Saved data entries:
=== Section Start ===

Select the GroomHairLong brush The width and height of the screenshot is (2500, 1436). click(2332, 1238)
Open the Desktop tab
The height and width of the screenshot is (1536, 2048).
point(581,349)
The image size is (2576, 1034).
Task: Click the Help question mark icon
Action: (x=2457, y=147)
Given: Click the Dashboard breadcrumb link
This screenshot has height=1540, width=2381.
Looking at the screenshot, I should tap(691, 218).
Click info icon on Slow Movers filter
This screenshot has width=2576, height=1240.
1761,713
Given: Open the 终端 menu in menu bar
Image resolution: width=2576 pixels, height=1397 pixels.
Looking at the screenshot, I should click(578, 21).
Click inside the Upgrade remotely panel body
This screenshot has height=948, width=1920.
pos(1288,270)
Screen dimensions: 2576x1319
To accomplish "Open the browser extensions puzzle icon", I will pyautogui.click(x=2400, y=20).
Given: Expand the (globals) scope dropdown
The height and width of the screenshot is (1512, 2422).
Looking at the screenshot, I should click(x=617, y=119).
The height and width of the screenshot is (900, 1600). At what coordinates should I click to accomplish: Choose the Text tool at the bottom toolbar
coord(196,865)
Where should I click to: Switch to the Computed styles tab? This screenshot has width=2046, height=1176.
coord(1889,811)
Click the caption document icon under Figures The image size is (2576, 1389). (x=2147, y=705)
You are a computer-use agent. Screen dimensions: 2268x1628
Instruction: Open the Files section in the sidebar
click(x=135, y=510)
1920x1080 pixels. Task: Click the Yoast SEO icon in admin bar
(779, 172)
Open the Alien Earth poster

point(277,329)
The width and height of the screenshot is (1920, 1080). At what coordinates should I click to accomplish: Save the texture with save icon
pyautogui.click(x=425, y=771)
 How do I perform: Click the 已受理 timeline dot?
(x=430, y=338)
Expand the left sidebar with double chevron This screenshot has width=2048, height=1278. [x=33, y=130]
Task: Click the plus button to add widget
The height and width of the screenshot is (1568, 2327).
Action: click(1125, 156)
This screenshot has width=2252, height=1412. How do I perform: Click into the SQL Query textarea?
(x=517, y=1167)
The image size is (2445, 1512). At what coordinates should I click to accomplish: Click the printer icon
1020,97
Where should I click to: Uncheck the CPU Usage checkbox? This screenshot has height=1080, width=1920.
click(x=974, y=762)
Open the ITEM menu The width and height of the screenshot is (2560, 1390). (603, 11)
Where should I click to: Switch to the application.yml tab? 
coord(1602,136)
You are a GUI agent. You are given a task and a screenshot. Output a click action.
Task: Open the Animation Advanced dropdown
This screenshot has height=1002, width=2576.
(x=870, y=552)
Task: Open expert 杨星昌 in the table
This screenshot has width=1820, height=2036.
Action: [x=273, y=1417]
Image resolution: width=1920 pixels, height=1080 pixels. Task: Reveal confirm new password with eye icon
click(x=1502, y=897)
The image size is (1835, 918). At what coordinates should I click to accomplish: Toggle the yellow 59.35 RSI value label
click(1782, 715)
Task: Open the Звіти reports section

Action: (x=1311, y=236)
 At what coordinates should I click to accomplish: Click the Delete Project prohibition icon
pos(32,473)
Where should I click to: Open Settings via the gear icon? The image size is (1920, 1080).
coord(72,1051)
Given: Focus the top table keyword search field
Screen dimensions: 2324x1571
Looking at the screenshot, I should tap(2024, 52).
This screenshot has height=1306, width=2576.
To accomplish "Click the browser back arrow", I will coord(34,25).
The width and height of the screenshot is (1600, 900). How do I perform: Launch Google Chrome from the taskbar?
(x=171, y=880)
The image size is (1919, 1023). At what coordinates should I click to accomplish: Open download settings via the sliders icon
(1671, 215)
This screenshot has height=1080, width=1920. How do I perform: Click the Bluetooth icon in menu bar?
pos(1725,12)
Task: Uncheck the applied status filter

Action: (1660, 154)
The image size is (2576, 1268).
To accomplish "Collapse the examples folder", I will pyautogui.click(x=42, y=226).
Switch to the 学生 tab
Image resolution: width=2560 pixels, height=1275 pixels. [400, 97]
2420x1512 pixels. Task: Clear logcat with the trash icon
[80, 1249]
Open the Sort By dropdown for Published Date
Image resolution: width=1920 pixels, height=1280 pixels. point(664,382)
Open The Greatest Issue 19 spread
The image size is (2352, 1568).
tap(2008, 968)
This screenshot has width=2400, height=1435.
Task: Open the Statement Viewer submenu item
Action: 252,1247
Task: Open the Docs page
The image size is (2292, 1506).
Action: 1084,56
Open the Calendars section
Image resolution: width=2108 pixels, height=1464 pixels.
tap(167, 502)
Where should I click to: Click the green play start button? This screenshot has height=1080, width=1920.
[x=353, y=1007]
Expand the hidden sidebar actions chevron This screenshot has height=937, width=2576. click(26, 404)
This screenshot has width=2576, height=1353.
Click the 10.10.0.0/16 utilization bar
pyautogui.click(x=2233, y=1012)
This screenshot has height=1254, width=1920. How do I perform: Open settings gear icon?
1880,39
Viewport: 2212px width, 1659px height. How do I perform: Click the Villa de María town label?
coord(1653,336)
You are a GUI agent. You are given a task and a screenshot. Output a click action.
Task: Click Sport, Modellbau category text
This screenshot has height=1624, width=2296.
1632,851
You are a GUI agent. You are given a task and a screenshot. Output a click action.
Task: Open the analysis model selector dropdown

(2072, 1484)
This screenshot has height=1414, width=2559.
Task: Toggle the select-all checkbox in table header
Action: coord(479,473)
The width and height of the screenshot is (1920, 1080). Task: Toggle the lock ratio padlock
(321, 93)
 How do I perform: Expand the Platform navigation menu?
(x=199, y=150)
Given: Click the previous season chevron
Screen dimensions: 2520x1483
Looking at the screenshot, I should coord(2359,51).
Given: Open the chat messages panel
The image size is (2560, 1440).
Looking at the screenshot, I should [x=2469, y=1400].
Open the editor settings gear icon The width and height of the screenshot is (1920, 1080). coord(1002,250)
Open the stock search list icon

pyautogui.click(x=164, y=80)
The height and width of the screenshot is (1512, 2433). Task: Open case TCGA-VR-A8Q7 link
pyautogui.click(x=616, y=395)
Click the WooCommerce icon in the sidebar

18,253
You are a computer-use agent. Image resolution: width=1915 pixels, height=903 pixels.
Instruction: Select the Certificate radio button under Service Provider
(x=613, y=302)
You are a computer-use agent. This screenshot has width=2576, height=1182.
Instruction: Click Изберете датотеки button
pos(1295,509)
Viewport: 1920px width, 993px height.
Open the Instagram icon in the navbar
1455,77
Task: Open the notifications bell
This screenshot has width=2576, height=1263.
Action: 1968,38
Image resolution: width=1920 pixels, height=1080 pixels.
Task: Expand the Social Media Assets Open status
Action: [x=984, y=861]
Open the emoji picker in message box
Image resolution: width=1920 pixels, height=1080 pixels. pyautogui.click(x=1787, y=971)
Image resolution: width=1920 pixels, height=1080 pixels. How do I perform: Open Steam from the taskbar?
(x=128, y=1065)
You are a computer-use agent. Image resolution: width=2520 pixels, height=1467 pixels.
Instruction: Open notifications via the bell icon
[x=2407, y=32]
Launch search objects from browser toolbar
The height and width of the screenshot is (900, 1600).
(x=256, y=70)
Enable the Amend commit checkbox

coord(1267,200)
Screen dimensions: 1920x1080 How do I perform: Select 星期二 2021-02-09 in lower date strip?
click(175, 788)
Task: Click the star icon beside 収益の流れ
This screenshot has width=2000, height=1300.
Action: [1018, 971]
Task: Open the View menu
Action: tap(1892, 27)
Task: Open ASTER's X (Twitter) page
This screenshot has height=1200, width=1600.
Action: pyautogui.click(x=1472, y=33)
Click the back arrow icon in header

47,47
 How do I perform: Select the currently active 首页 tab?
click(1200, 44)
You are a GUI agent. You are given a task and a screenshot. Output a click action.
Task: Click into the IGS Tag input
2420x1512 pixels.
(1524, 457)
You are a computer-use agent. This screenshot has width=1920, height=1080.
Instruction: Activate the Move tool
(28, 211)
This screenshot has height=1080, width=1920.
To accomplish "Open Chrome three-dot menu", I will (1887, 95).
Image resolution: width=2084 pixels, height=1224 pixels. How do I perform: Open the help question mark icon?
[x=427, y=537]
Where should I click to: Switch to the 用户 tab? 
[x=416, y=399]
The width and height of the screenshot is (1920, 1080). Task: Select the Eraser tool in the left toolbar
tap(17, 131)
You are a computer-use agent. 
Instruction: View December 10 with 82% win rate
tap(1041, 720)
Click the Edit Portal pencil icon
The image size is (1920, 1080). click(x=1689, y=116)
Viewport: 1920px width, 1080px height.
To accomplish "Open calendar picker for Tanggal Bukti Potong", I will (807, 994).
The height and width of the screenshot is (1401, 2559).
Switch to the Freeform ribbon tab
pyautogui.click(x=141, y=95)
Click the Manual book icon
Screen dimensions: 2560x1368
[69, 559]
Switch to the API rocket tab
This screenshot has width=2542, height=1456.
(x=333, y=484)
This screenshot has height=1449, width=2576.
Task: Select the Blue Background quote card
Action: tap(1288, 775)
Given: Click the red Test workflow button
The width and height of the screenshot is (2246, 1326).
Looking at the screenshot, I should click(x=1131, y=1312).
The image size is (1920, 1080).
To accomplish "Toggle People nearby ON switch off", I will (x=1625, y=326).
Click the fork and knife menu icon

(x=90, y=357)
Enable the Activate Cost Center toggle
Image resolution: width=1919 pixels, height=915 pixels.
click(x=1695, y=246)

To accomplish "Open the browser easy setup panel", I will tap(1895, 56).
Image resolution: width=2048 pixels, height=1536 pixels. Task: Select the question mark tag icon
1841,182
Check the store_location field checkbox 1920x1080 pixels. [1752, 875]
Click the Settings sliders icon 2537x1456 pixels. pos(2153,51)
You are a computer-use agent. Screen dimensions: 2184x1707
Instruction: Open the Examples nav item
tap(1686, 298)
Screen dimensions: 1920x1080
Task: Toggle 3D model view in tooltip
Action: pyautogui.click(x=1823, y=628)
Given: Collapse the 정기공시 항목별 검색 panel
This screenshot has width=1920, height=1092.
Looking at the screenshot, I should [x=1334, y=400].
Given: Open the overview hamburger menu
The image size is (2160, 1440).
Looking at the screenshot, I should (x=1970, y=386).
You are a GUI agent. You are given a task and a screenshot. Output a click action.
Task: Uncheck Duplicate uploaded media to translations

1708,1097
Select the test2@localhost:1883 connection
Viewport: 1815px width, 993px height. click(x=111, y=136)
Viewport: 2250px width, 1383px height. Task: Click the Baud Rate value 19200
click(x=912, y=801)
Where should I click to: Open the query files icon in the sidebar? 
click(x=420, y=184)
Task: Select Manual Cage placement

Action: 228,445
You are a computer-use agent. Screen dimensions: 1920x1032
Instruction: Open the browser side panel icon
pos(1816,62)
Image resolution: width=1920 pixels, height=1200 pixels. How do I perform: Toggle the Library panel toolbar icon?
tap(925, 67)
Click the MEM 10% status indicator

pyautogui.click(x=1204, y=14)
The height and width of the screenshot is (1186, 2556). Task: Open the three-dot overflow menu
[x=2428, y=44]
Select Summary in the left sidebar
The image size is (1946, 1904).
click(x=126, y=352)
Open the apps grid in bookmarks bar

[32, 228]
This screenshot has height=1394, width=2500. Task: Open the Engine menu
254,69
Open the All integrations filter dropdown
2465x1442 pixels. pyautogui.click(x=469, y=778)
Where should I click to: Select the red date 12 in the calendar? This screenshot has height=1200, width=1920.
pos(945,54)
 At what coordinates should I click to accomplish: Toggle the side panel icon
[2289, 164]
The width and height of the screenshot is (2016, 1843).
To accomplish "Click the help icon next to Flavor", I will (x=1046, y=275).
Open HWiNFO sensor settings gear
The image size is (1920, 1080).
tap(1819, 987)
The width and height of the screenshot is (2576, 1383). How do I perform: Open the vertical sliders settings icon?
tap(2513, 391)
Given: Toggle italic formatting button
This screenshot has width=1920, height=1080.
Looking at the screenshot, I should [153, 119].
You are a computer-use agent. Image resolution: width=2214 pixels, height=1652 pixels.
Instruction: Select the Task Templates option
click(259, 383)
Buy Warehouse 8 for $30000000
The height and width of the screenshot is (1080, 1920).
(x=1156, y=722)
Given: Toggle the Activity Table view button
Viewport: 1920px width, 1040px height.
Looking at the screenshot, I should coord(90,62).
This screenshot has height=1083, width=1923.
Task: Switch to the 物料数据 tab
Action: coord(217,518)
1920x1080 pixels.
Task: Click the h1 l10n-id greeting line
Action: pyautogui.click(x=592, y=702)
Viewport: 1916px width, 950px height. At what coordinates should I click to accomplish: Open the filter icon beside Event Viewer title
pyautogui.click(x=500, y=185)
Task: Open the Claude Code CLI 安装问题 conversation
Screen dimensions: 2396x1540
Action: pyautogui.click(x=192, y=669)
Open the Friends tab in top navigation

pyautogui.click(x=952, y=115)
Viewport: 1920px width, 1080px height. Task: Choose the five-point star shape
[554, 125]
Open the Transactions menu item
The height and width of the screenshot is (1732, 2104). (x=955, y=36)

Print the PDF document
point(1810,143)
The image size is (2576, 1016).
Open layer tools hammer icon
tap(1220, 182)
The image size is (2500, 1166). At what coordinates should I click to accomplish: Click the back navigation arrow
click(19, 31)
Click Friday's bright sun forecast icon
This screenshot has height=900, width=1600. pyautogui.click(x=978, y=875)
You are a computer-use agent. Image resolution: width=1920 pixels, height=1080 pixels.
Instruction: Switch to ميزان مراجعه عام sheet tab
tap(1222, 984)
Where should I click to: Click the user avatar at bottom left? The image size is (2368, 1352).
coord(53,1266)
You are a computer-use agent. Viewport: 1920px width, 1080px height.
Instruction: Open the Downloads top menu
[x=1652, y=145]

=== Section End ===

| What you need to do |
Only the lines that hold the word "chevron" are wanted; each should be pulled from the records.

| Reply |
Expand the left sidebar with double chevron This screenshot has width=2048, height=1278. [x=33, y=130]
Expand the hidden sidebar actions chevron This screenshot has height=937, width=2576. click(26, 404)
Given: Click the previous season chevron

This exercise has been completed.